Exercise description
From the records that follow, copy every line in which "agent" appears.
----- Source information -----
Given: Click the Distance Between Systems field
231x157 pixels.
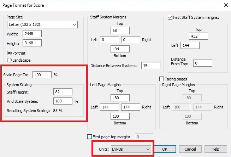Looking at the screenshot, I should 150,66.
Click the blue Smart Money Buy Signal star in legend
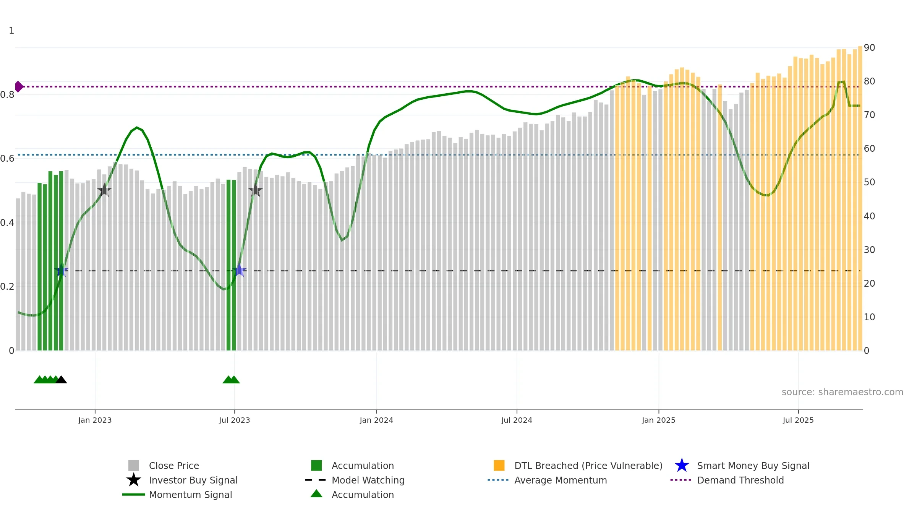 click(x=682, y=466)
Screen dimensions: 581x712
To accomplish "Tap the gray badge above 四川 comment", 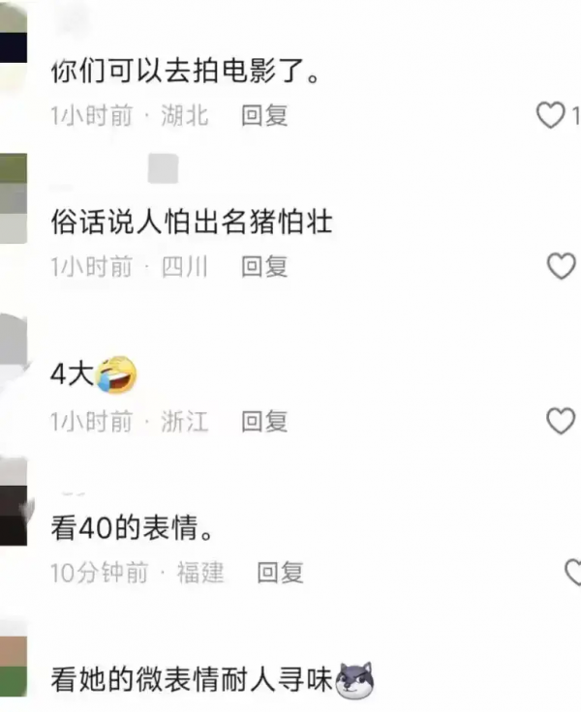I will [x=164, y=168].
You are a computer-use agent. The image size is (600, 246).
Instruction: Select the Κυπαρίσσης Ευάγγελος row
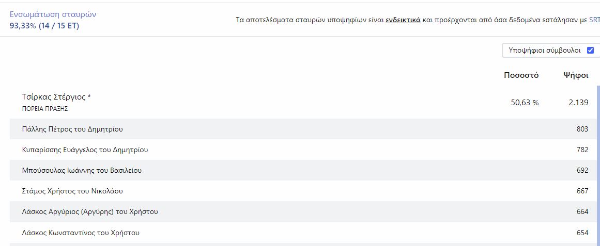[x=85, y=150]
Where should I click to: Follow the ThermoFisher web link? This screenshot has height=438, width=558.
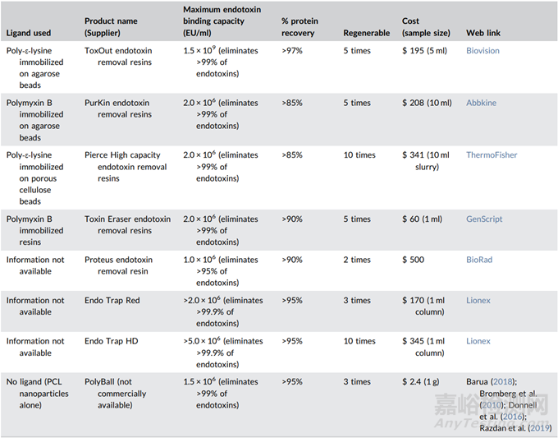point(492,155)
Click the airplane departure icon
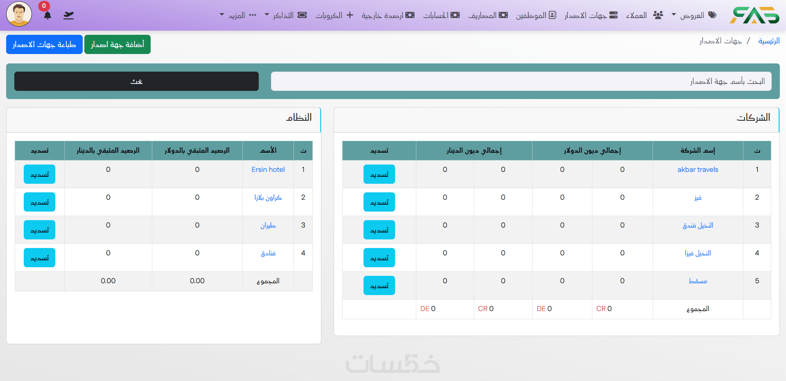This screenshot has width=786, height=381. pos(68,16)
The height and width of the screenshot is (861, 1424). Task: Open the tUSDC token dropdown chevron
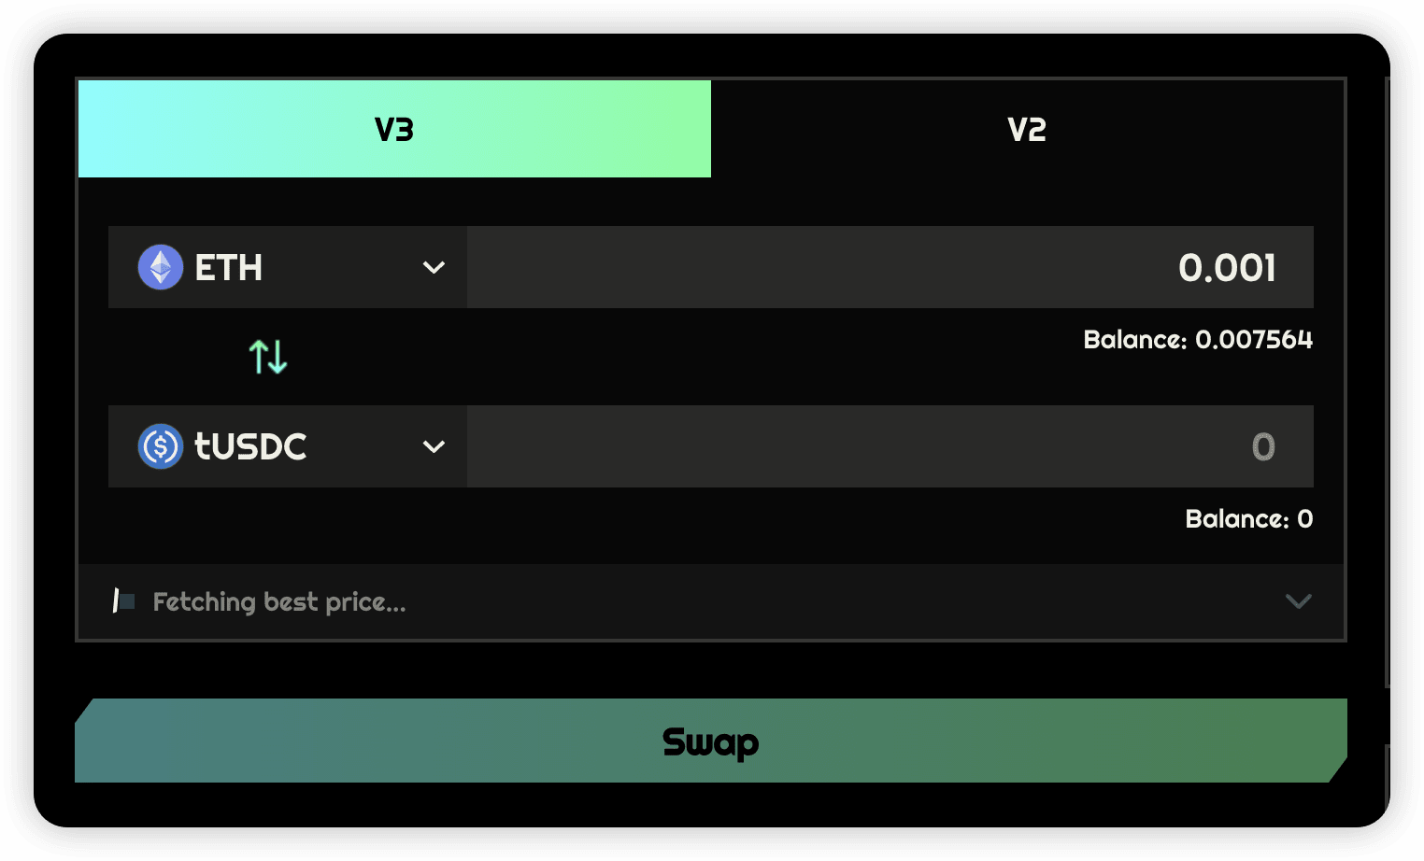[x=434, y=447]
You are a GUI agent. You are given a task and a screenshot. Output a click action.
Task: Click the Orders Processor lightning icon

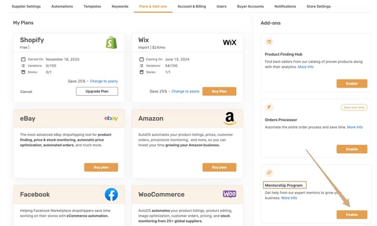[x=269, y=107]
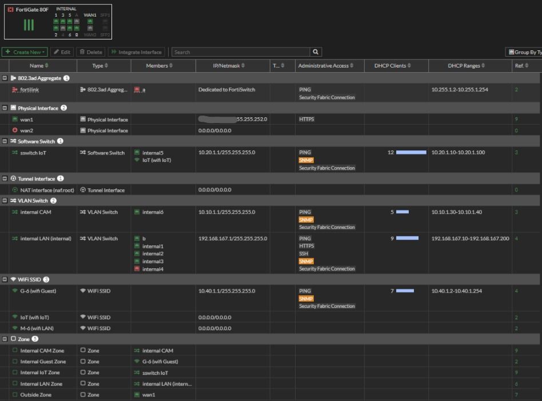This screenshot has height=401, width=542.
Task: Open the Create New dropdown
Action: click(25, 52)
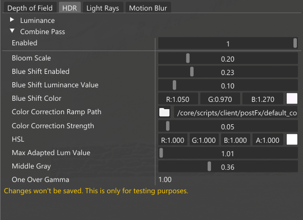This screenshot has height=220, width=303.
Task: Switch to the Depth of Field tab
Action: [x=30, y=8]
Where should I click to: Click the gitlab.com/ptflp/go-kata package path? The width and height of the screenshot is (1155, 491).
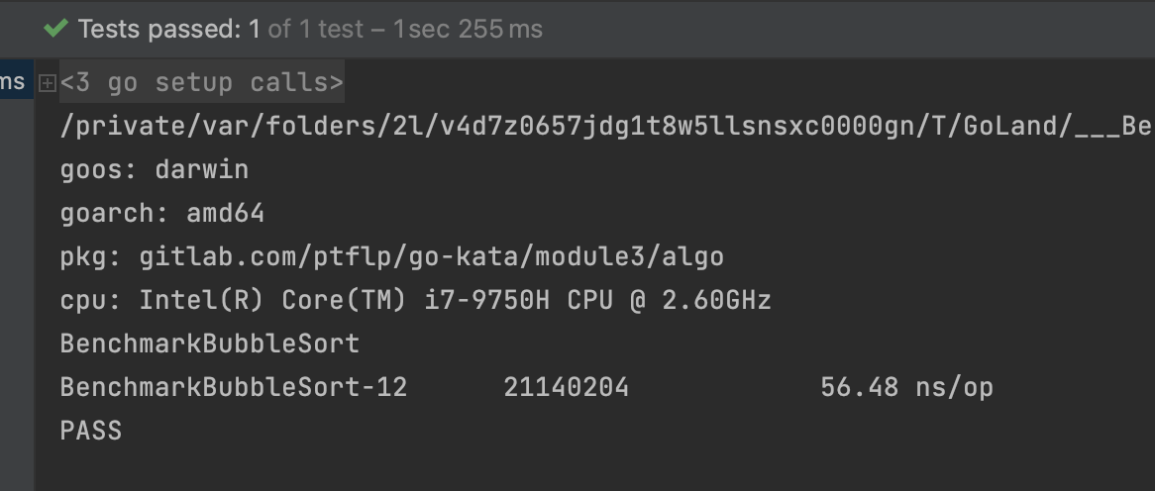point(431,256)
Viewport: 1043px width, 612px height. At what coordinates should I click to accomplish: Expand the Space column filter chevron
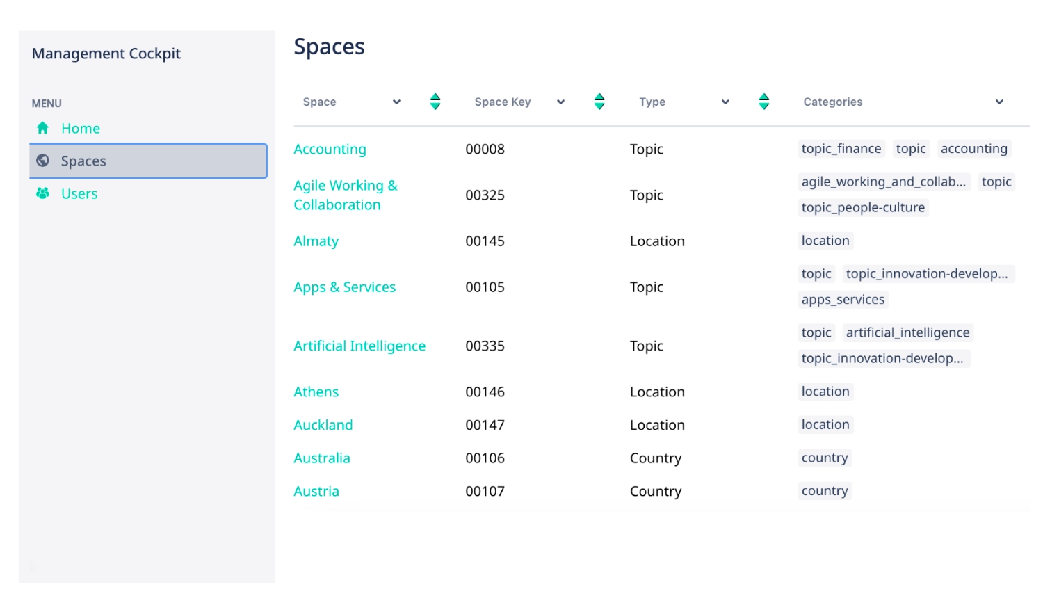pos(396,102)
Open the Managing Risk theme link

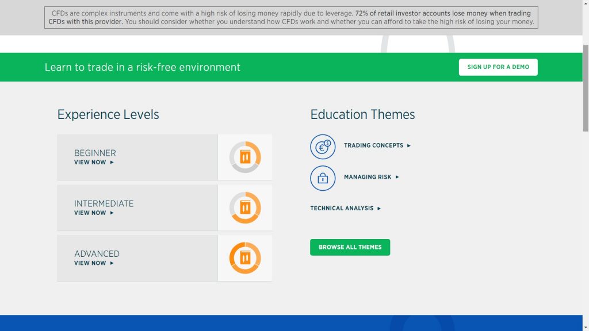368,177
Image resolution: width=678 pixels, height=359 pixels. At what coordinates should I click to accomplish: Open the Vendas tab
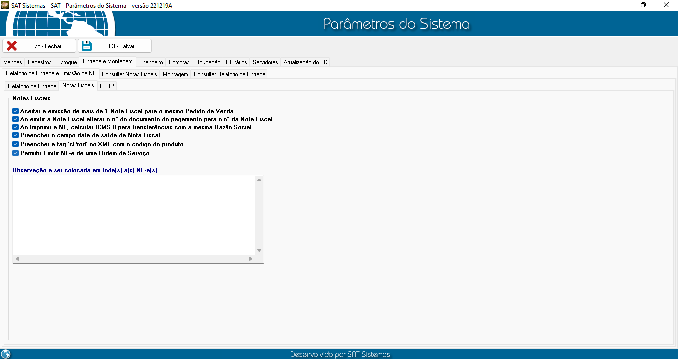click(x=13, y=62)
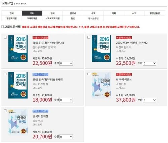Click the 민 국어 문제집 title link
The image size is (168, 143).
tap(40, 116)
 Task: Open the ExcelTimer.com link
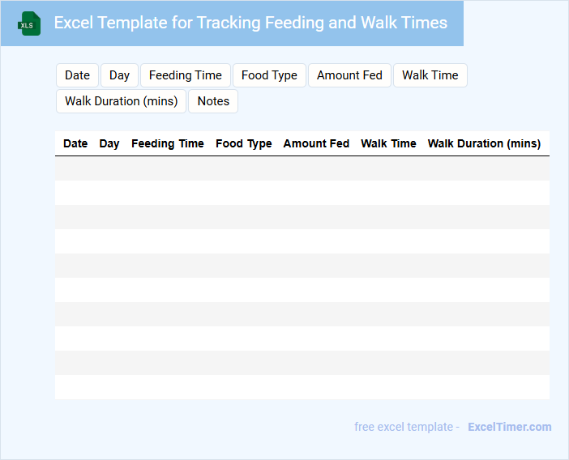click(x=509, y=427)
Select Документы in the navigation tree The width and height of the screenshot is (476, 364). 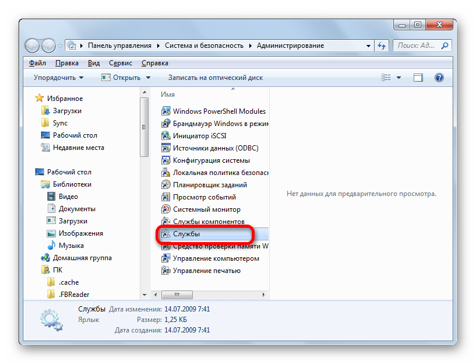(77, 209)
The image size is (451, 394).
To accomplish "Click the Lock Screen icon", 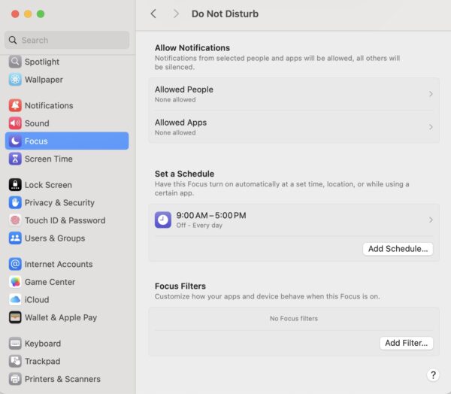I will click(15, 185).
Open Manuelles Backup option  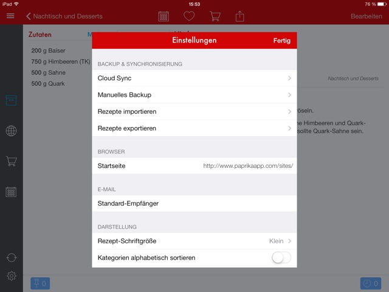tap(195, 95)
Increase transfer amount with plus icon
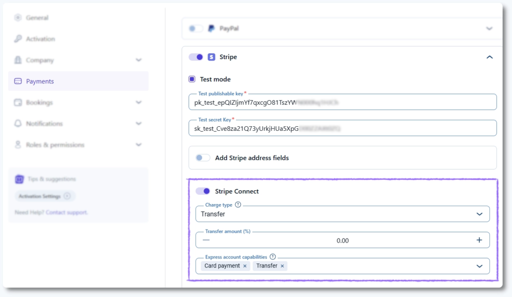The height and width of the screenshot is (297, 512). pyautogui.click(x=479, y=240)
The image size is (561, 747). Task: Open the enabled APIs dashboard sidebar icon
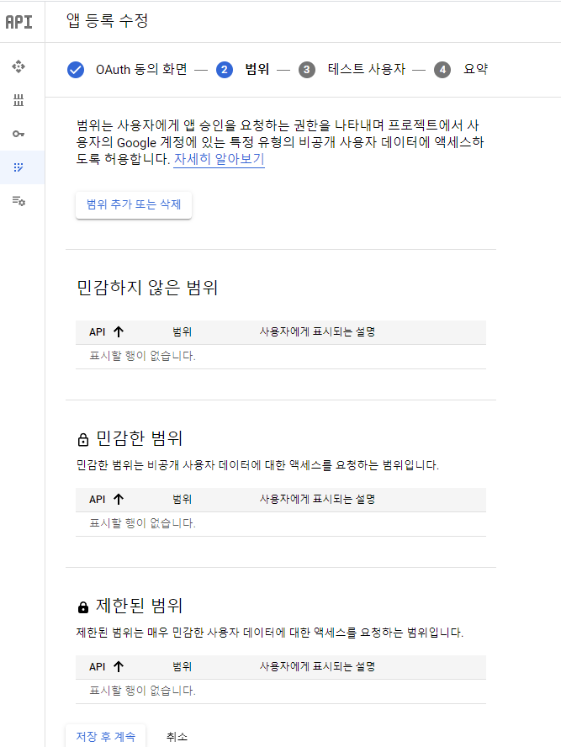19,66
-----
Finished task
You are a computer-use agent. The image size is (600, 246).
You are a GUI agent. You are given a task and a screenshot. Output a click action.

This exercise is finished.